### What you will do
a) In the essay on money and European events, which company did the state-owned conglomerate Pechiney take over?
b) Carry on the essay on money and European events from the point where it stops.

### Excerpt
"You are mistaken, dear angel, if you think that King Louis-Philippe rules--a mistake the King himself does not make.Daniel Singer
“You are mistaken, dear angel, if you think that King Louis-Philippe rules–a mistake the King himself does not make. He knows; as we all do, that above the Charter stands the holy, the venerated, the solid, the lovable, the beautiful, the noble, the young, the all-powerful five-franc piece,” Balzac wrote in La Cousine Bette. Since 142 years have elapsed, one has to allow for inflation and for the internationalization of the phenomenon–the idol is now made of paper and colored green–but the idea he tried to convey is more valid than ever. Indeed, it provides the link between a series of happenings, political, financial and cultural, that focused Western Europe’s attention in recent weeks on Paris, London and the Catalan town of Figueras.
The Franco-American Can-Can. The French, having just discovered insider trading, seem fascinated by it. At the turn of the year the headlines were almost daily full of the scandal surrounding the takeover of Triangle Industries Inc. by the state-owned conglomerate Pechiney for more than $1.25 billion. Admittedly, the story was quite exciting. In addition to the indictment of five people, including a friend of President François Mitterrand, it had all the ingredients of a classic thriller: a Caribbean connection, a Lebanese trail, the presence of financiers mixed up in Middle East arms and hostage deals, parties on Mediterranean yachts with lovely ladies and all. Only the money at stake was relatively modest. If the quick profits sounded shocking to the French, who were discovering this kind of speculation for the first time, they were penny-ante stuff to readers brought up on Ivan Boesky, Michael Milken and company.

### Recorded data
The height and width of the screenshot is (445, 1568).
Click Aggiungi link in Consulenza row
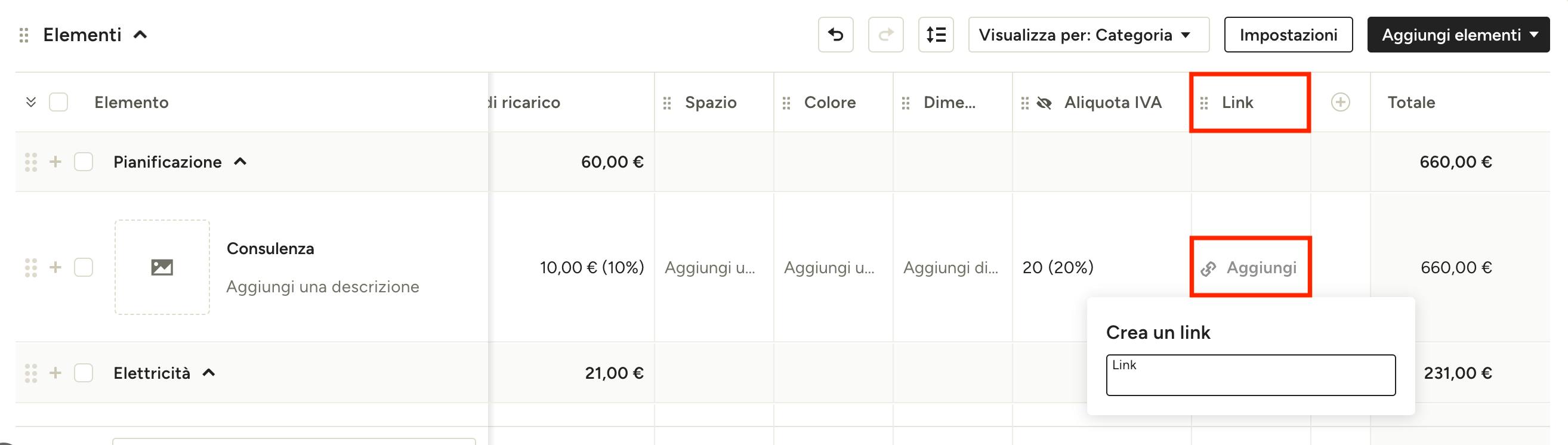click(x=1249, y=268)
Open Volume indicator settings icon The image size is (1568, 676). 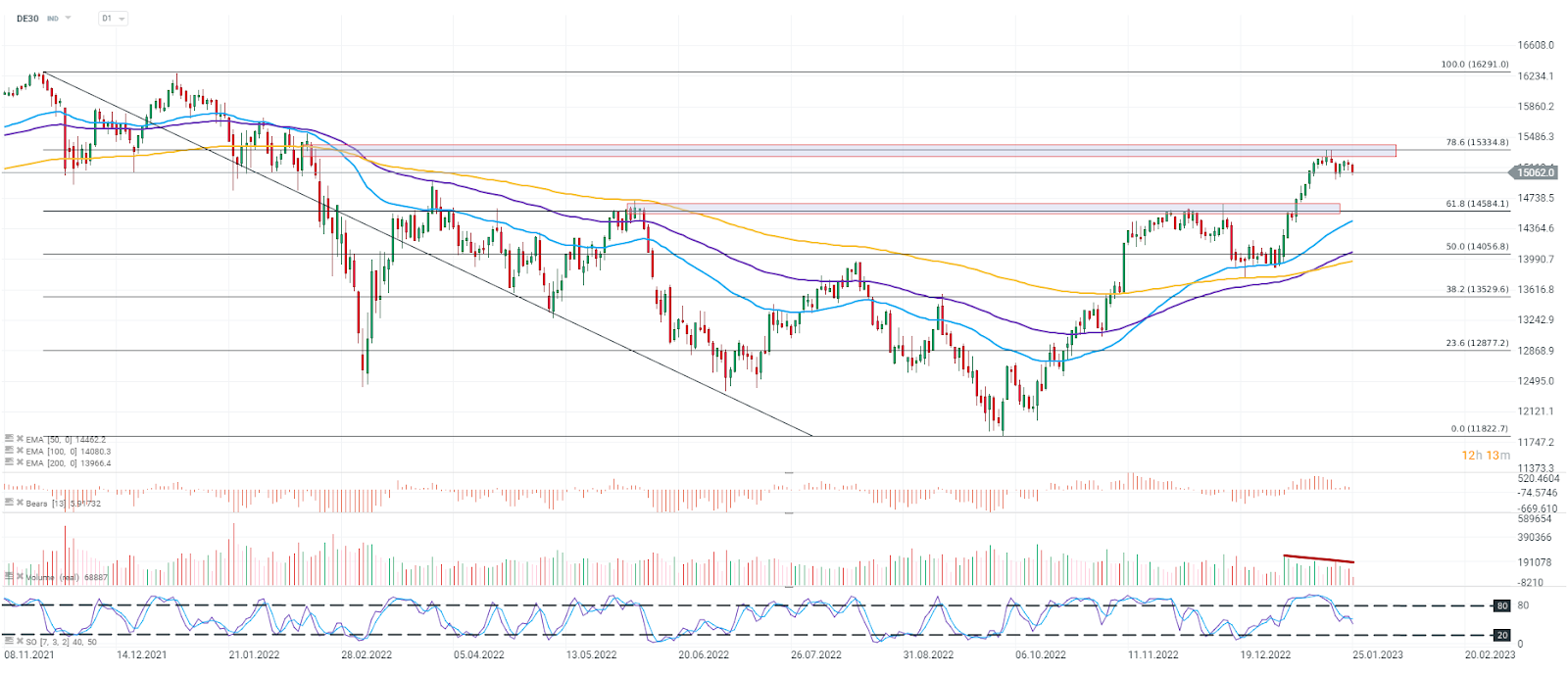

### Answers provided
a) Triangle Industries Inc.

b)
Still, it’s a worthy tale. Last summer Samir Traboulsi, a Lebanese financier and lavish entertainer, informed his party companion Alain Boublil, chief of staff of the Minister of Finance, a Socialist, that American National Can (A.N.C.) might be for, sale. Pechiney- the world’s third largest producer of aluminum, now trying to diversify into packaging was interested. The trouble was that to get A.N.C. one had to buy Triangle, the parent company, in which Nelson Peltz and Peter May, two American “junk bond” specialists, controlled two-thirds of the voting rights. After much bargaining and one breakdown in the talks, the deal was finally signed on November 20, with Pechiney paying $56 for shares that had been quoted at around $10 in the preceding days.
The snag was that in the three days leading up to the transaction the shares had sold quite briskly, with some 323,000 changing hands. The Securities and Exchange Commission’s New York City office started inquiries at once and asked foreign institutions for assistance. The Parisian Commission of Stock Exchange Operations (C.O.B.), a rather toothless French equivalent of the American S.E.C., acted promptly on this occasion. By the end of January it had produced a report favoring criminal proceedings. Otherwise, the report did not reveal much more than the press already had. It had little to say about purchases made through Switzerland or Luxembourg. It did not indicate who stood behind the mysterious International Discount Bank and Trust, registered in the Caribbean island of Anguilla, or about the identity of who had bought more than 70,000 shares in three days through Drexel Burnham Lambert in New York City. But it did provide details of the 56,350 shares bought openly in Paris in the few crucial days, and it confirmed the purchasers’ names: Monsieur Max Théret and his associates, with 32,000 shares, made a profit of $1.48 million, minus fees; Monsieur Roger-Patrice Pelat and his family, with 10,000 shares, pocketed $390,000. A handsome pay packet for a week’s work, but not enough, in purely financial terms, to justify the hullabaloo. The real reasons for the scandal were political.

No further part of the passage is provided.